When I finally got a hold of my son, he assured me that nothing was wrong and he’s perfectly happy with his life. Of course he’d say that. Why would he admit anything to his mother? But I thought we were closer than that and it hurts my heart to know that he’s not interested in talking to me.

All I could think about was what a wrong fit I felt like for my family. I didn’t think anyone would ever truly “get” me.

I had to stop for a moment and think back to when I was turning 13. How did I feel about my parents? Ugh. I hated them. I thought they were so stupid and lame. I was so ready to get out of their house because I thought they were weirdos who just needed to leave me alone so that I could become my fabulous self, which was absolutely nothing like they were. They must have found me at the mall and kidnapped me because, ugh, there was no way I was actually born into that family.
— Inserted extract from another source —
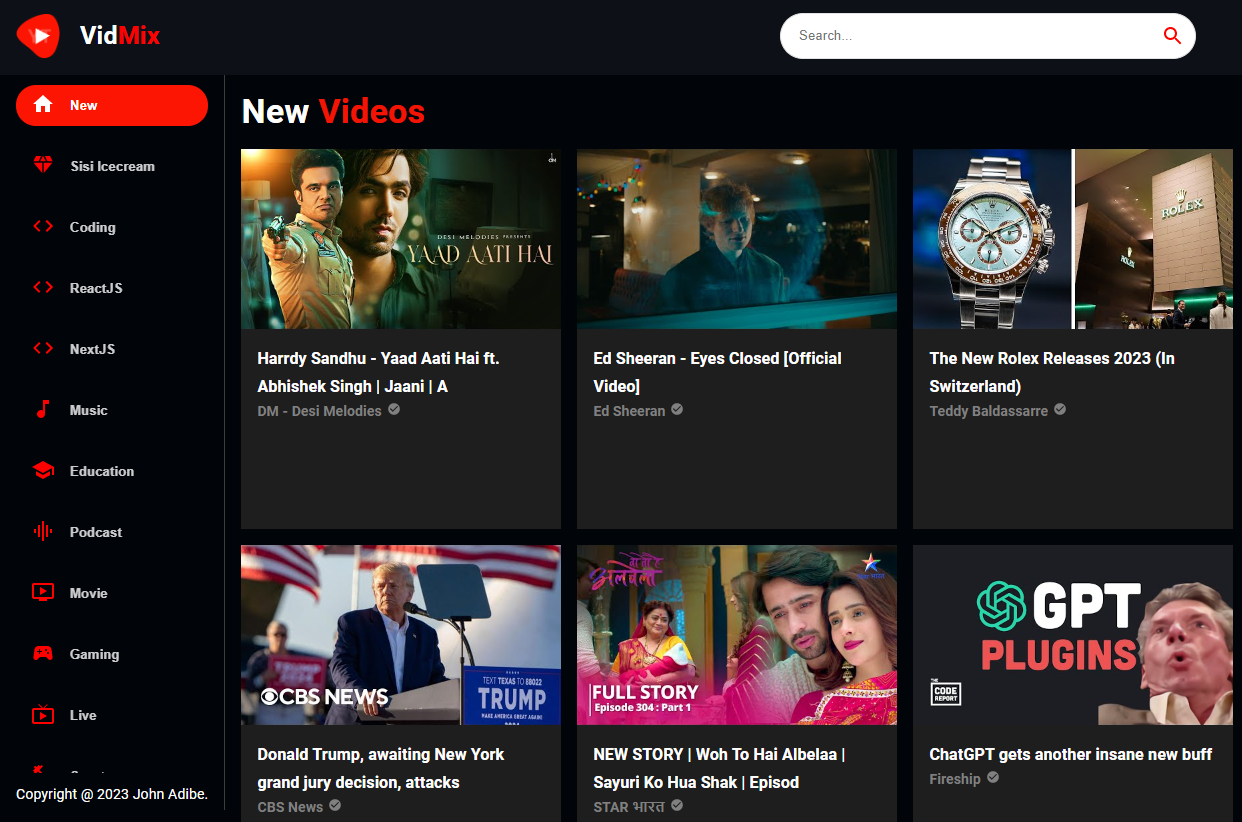This screenshot has height=822, width=1242.
Task: Click the verified badge next to Ed Sheeran
Action: 677,409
I ran away when I was 12. One day my brother and sister and I were all in trouble and we were lined up to receive our “punishment,” if you know what I mean. I wasn’t interested in that. I quietly slipped on my white keds and bolted out of the front door, running as fast as I could until I reached my friend Kim’s house about five blocks away. I went inside and she gave me some water and I told her I was tired and wanted to take a nap. She let me lay in her bed, and before I knew it, Kim’s mom told me that my mom was at the door.

Rats! I was caught and forced to go back to that hellhole where I got everything I ever wanted anytime I asked for it and I always had new outfits and more cash than all of my friends and we always had lights and food and were safe and warm. But none of this mattered at the time. All I could think about was what a wrong fit I felt like for my family. I didn’t think anyone would ever truly “get” me and I figured I must be from another planet.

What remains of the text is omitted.